By: Naomi Arnold, The Nelson Mail
1 October 2010
Gardasil, a vaccine that helps to prevent cervical, vaginal and vulval cancers and genital warts, has had a poor pick-up rate in the region over the past year.
Nelson Bays Primary Health statistics show that only 32.8 per cent of girls born between January 1990 and December 1991 had received the full course of three vaccinations to the end of June. Just over 45 per cent had had the first shot and 38.1 per cent the second.
The rates were up slightly compared to the previous quarter but were “disappointing”, Dr Graham Loveridge said. “They are less than encouraging.”
He said the figures didn’t include those from the Independent Nursing Practice or from Murchison, so the numbers might not be exact.
Dr Loveridge said the vaccination programme had suffered from its association with sex, and uptake had been poor throughout the country.
“This one was always going to be a sensitive issue and it didn’t seem to hang together well.
“The time to have [the vaccine] is before you have had a number of sexual partners, which is what exposes you to the virus. Of course, you can’t go around targeting 13-year-olds and saying, `You look as though you’re likely to start having intercourse soon – you’d better have the vaccine’, so it got tainted with all those issues.
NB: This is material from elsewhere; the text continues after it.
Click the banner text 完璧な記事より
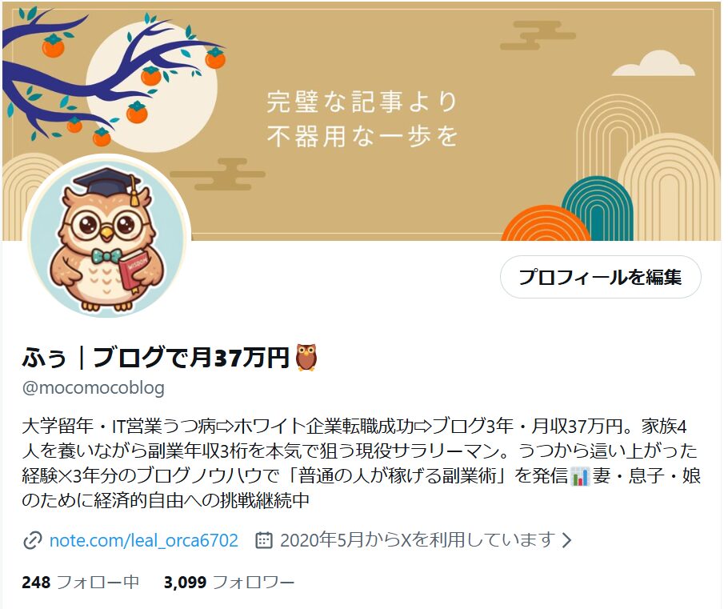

Were we implying that having your 13-year-old daughter vaccinated meant she was about to start having intercourse?
“In reality, we wanted to say, `The highest-risk girls are the ones having intercourse early – let’s make the best effort we can to make sure they get the vaccine’. But there’s no harm in giving everybody it because sooner or later, those girls are going to have intercourse and be placed at risk [of contracting HPV].”
Girls who started having sex earlier were likely to have more sexual partners over their lifetime, and therefore at more risk of contracting HPV, he said.
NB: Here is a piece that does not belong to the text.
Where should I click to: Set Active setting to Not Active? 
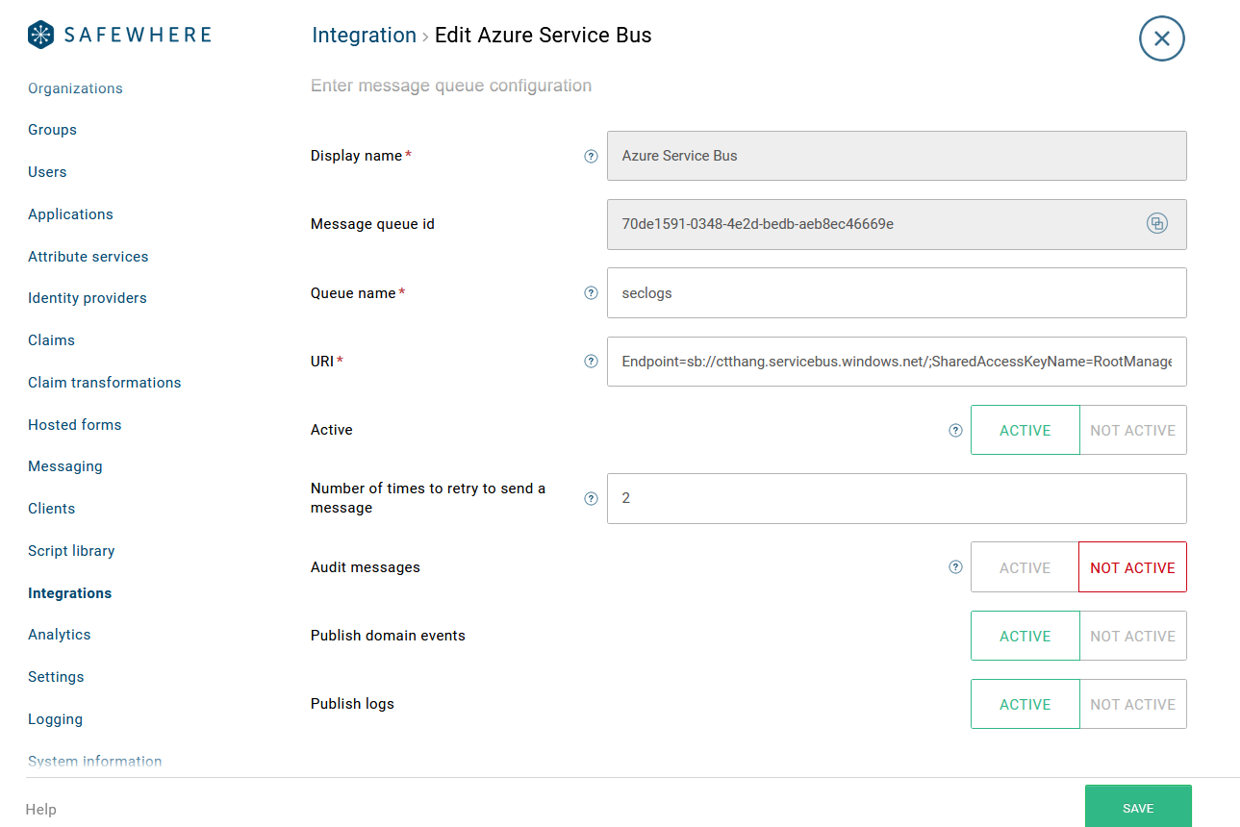[1132, 430]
Independent Nursing Practice director Annette Milligan said some “quite dramatised accounts” of Gardasil’s side effects were also stopping girls from getting vaccinated. However, the science behind its effectiveness was “pretty hard to beat” and side effects were “very, very rare”.
“It’s very easy for the stories of terror to get across, and I don’t think people think through some of the issues. It’s tragic to see there’s a vaccine available [which] could prevent the transmission of this virus that isn’t being picked up. Our country is missing the boat.”
Ms Milligan said vaccination at an early age could eliminate the need for yearly checks for women after an abnormal cervical smear and prevent invasive checks.
Read the entire article here.
(NOTE: The SaneVax team wants to know who Ms Milligan is and point out this is just the type of mis-information being used to market HPV vaccines. The package inserts for both Gardasil/Silgard and Cervarix clearly state that HPV vaccination DOES NOT eliminate the need for cervical cancer screening. It is our opinion that Ms Milligan needs to make sure her facts are accurate before she makes comments to the public via the press.)